#### Given data
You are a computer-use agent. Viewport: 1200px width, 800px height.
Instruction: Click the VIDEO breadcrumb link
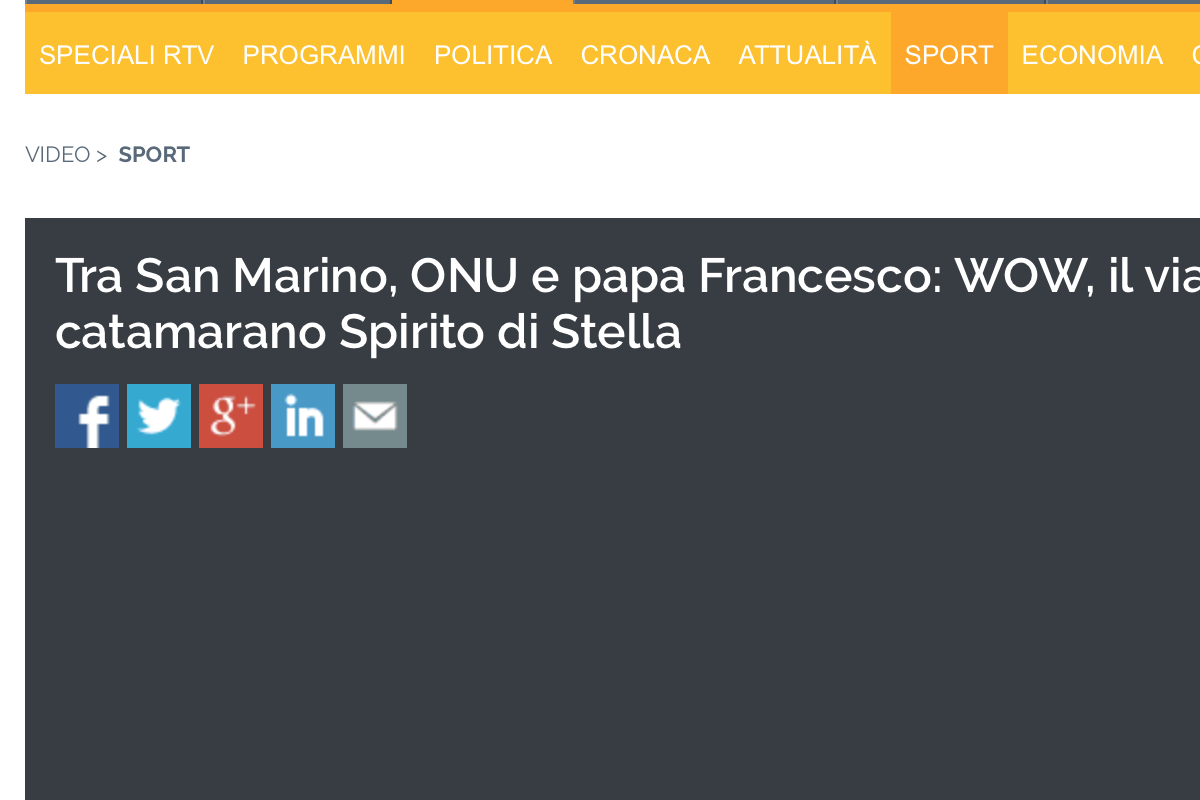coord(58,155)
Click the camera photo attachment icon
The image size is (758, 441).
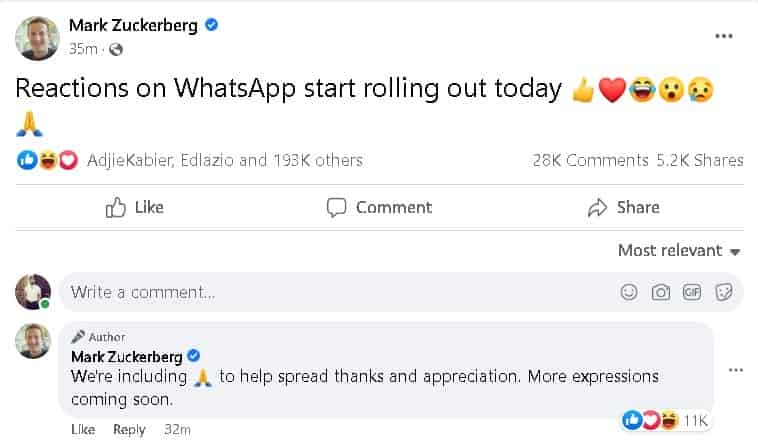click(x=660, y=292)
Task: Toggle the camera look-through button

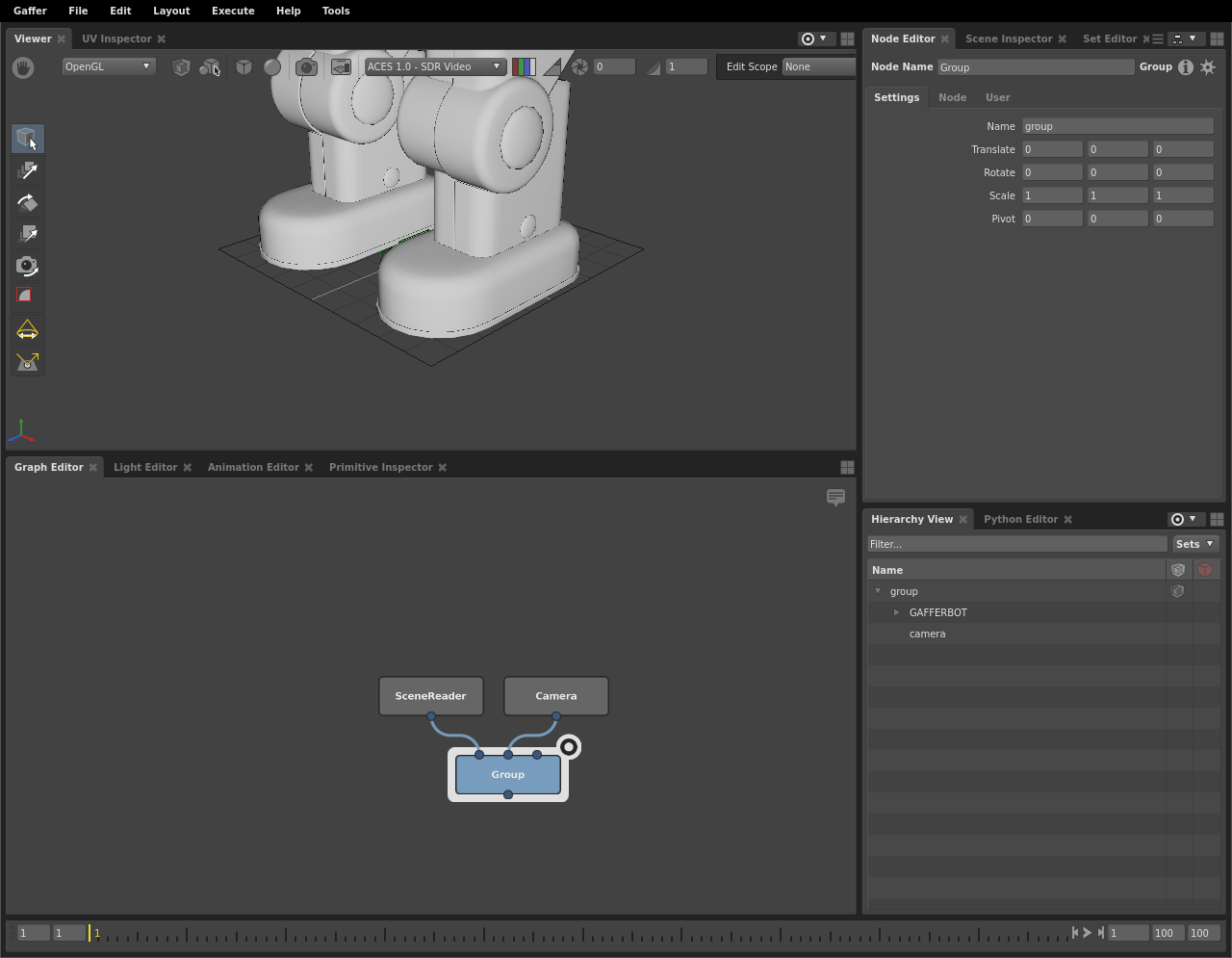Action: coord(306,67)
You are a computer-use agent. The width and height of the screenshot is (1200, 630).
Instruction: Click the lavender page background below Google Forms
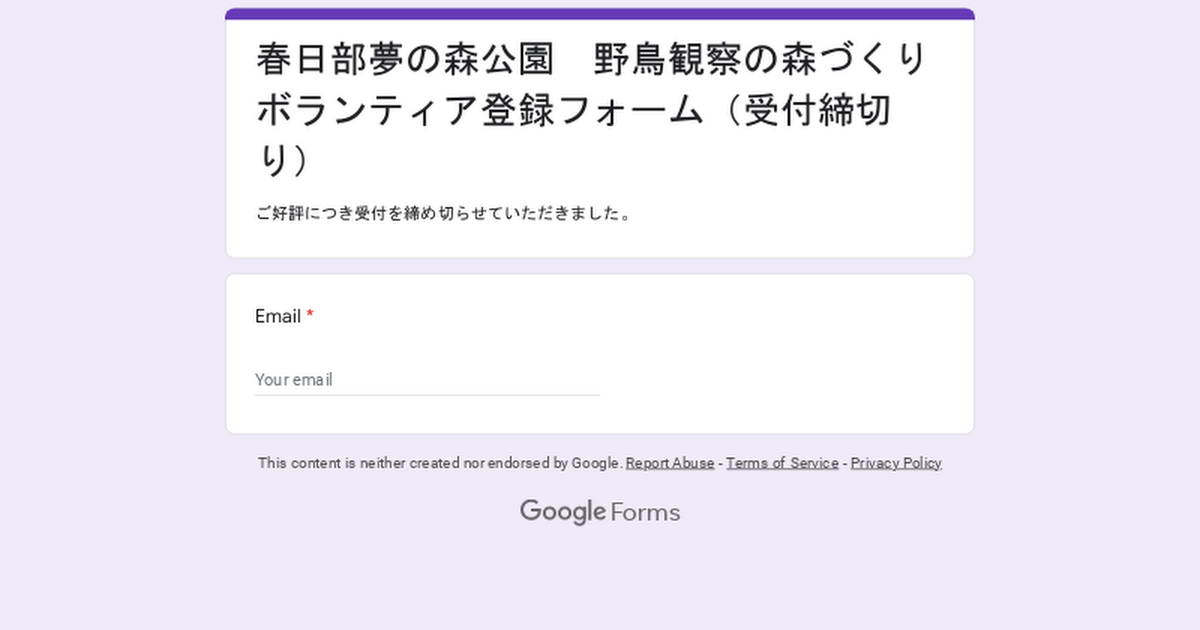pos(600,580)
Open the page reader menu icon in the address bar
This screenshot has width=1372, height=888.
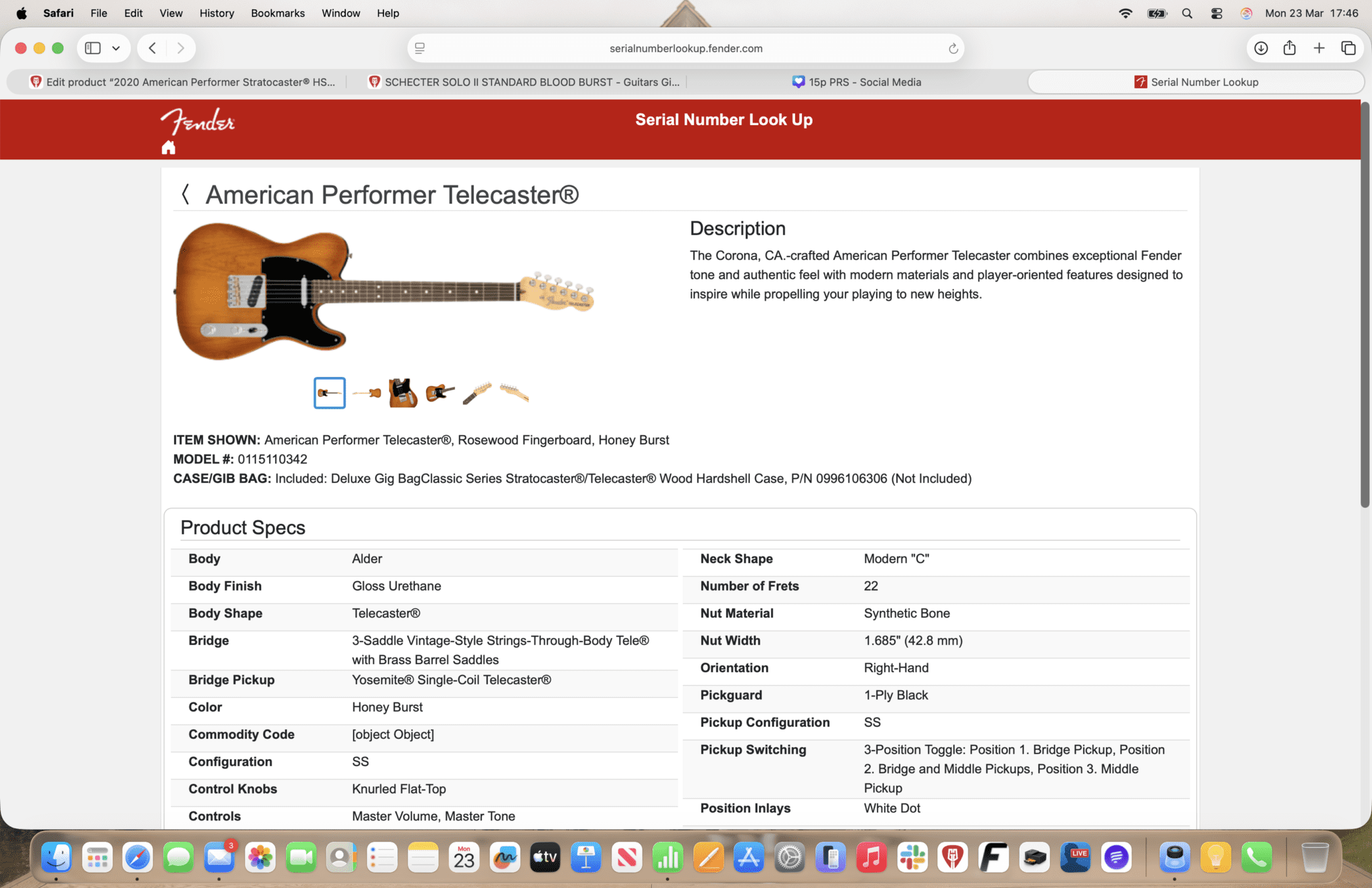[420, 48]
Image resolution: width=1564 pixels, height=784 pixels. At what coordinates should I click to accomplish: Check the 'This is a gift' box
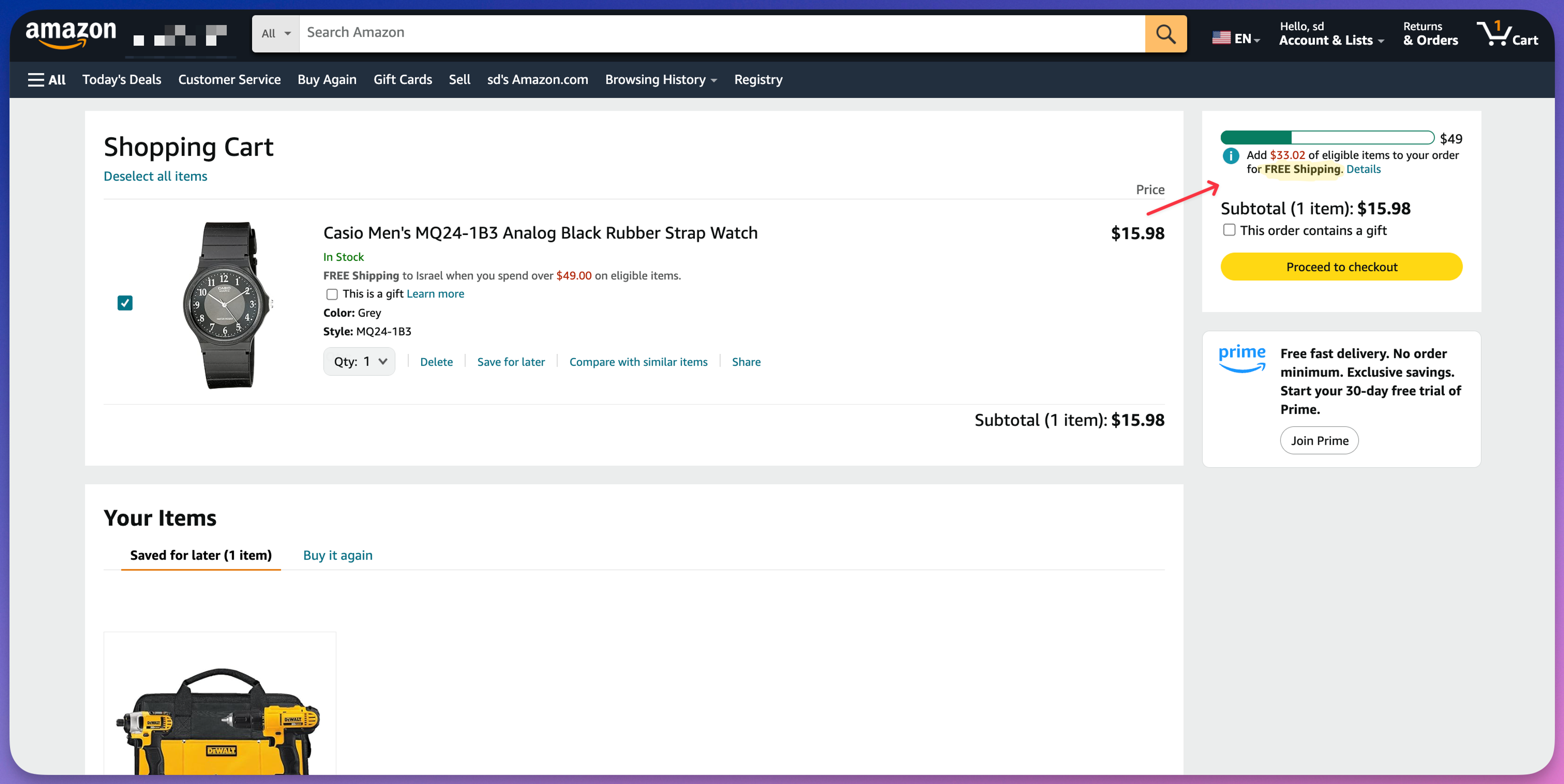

#### Instruction
Render the entries as a two-column CSV with the headers entry_text and answer. Start at the beginning of the entries and end at the line containing "Action: coord(306,67)", including both ends. Give one row per entry, with each value in a single quoted field and line breaks replaced by spaces, and leave the pictures out.

#### Result
entry_text,answer
"You are a computer-use agent. Viewport: 1200px width, 800px height. Instruction: Click the VIDEO breadcrumb link","coord(58,155)"
"Click the camera photo attachment icon The image size is (758, 441).","click(x=660, y=292)"
"Task: Toggle the camera look-through button","Action: coord(306,67)"